(Data records)
▬▬▬▬▬▬▬▬▬▬

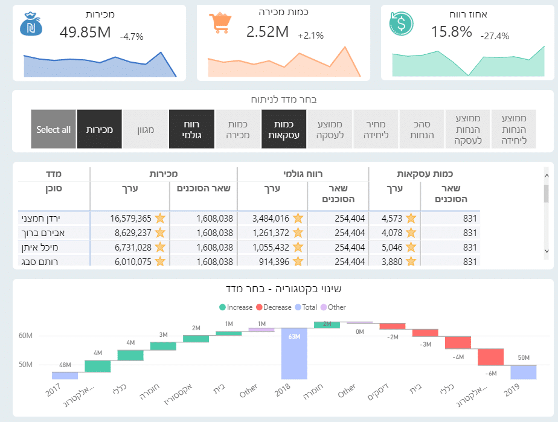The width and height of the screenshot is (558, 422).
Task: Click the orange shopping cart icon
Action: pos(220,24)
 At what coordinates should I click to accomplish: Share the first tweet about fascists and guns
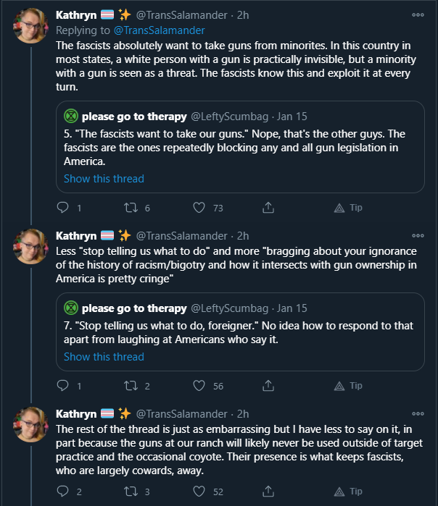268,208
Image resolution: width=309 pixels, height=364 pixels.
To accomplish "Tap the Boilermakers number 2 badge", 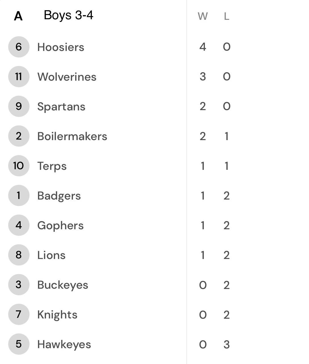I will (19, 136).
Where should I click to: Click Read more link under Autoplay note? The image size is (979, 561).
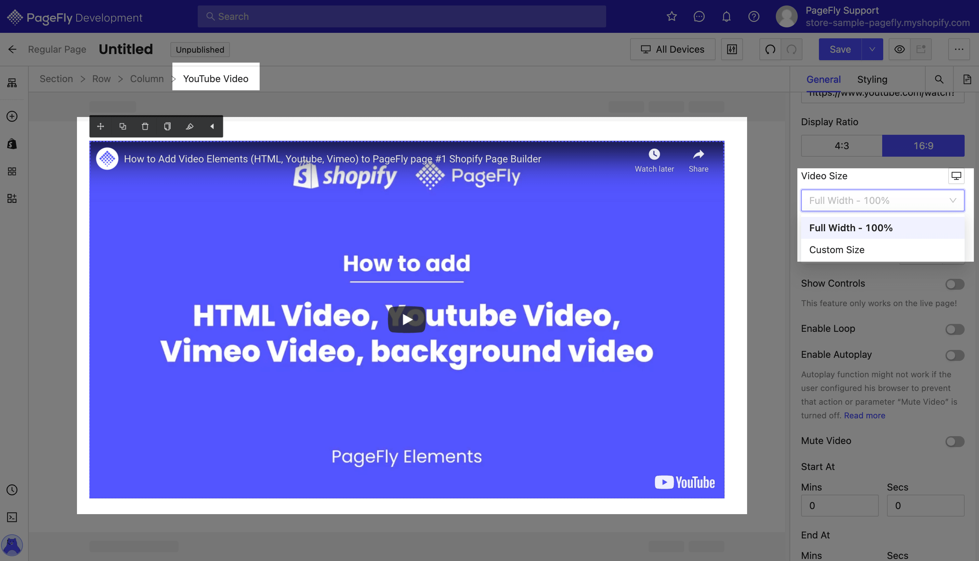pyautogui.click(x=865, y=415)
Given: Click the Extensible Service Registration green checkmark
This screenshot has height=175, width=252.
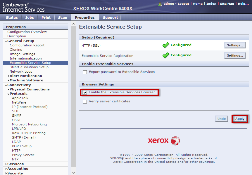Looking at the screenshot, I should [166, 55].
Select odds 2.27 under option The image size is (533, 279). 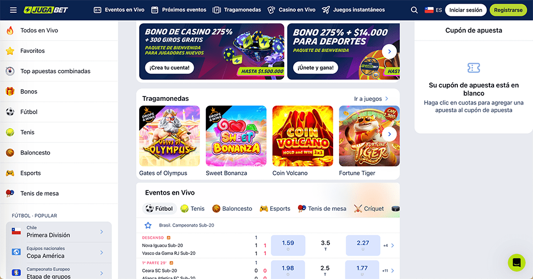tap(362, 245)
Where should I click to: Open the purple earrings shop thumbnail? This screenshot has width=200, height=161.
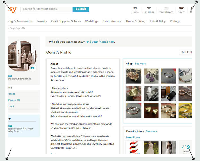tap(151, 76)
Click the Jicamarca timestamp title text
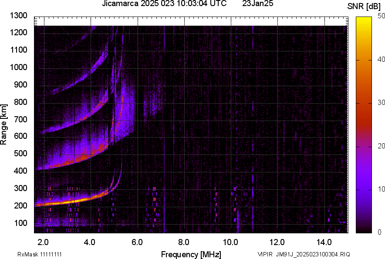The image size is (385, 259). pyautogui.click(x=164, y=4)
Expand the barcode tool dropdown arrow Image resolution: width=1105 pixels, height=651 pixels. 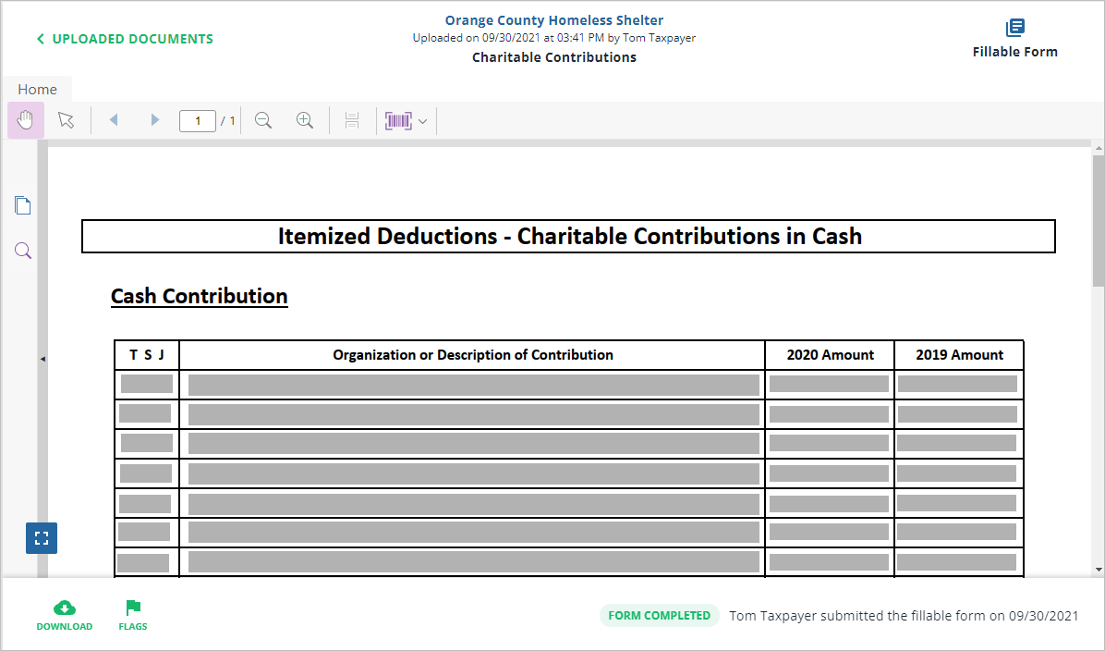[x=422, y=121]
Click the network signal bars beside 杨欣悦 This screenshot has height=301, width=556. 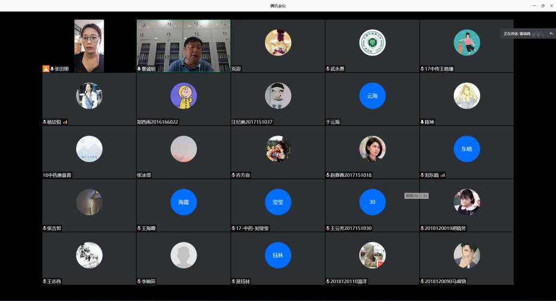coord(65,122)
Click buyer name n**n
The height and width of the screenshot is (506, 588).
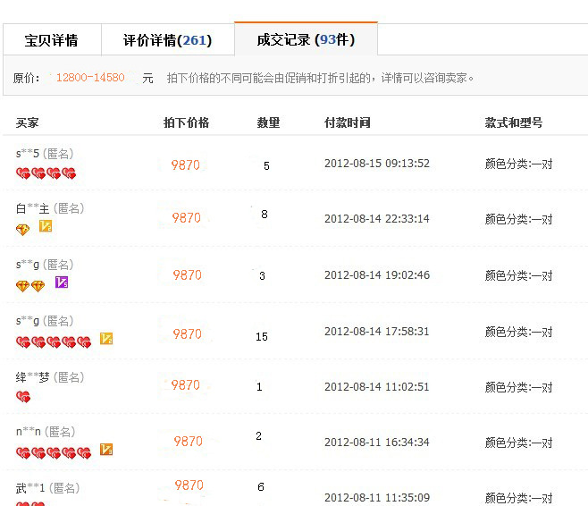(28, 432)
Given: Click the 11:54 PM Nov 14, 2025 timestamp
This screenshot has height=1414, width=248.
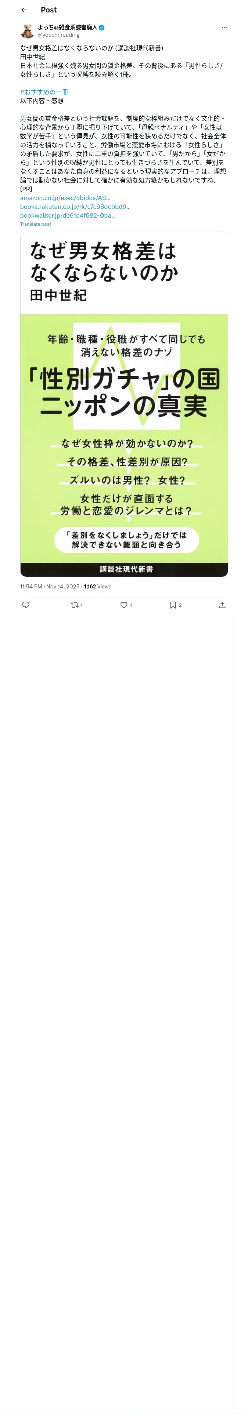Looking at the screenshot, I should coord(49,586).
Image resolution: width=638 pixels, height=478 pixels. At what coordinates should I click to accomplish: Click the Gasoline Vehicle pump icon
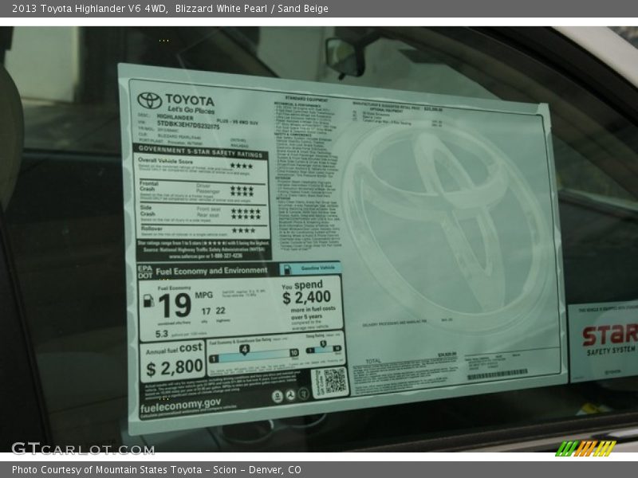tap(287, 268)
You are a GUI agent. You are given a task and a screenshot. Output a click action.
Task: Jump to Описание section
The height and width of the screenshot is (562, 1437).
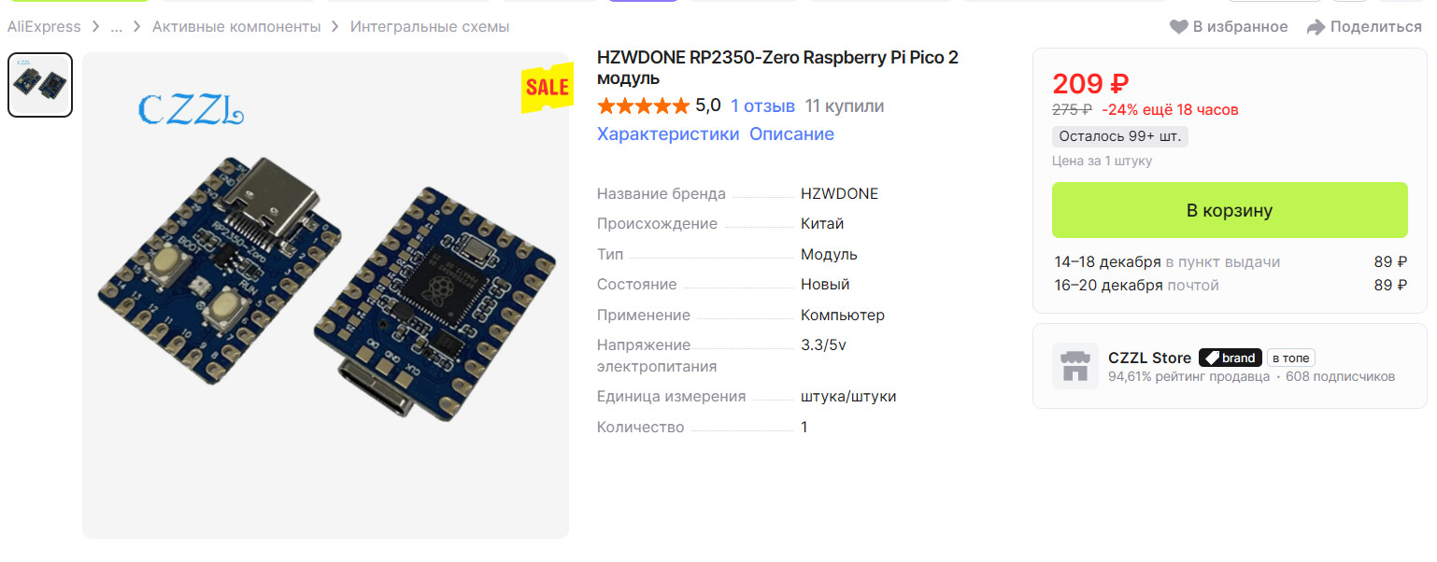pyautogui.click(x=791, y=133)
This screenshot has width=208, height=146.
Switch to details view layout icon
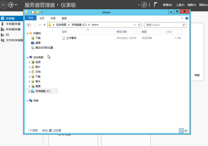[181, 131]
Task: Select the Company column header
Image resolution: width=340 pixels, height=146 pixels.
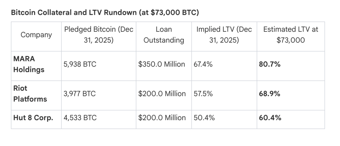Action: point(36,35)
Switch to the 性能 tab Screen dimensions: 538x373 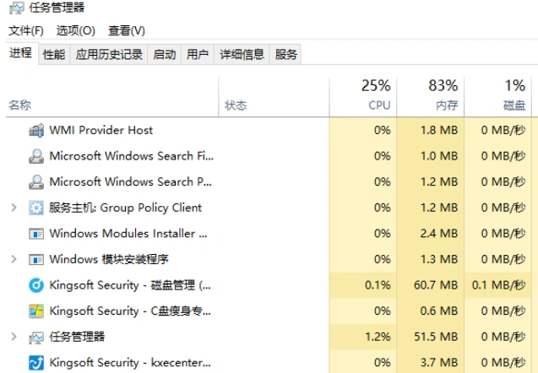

▬▬▬▬▬▬▬▬▬▬

== What the task requires ==
Reproduce verbatim every line starting at the line that holds "Image resolution: width=638" and ending with the final line of the data; omit the pictures.

== Solution to the exercise ==
Image resolution: width=638 pixels, height=478 pixels. At what coordinates should I click to accomplish: Click the Gasoline Vehicle pump icon
tap(287, 268)
You are a GUI agent. You are given a task and a screenshot. Output a click action.
Task: Jump to Описание section
The height and width of the screenshot is (562, 1437).
pyautogui.click(x=791, y=133)
This screenshot has width=208, height=146.
Switch to details view layout icon
[181, 131]
Task: Select the Company column header
Image resolution: width=340 pixels, height=146 pixels.
Action: point(36,35)
Switch to the 性能 tab Screen dimensions: 538x373 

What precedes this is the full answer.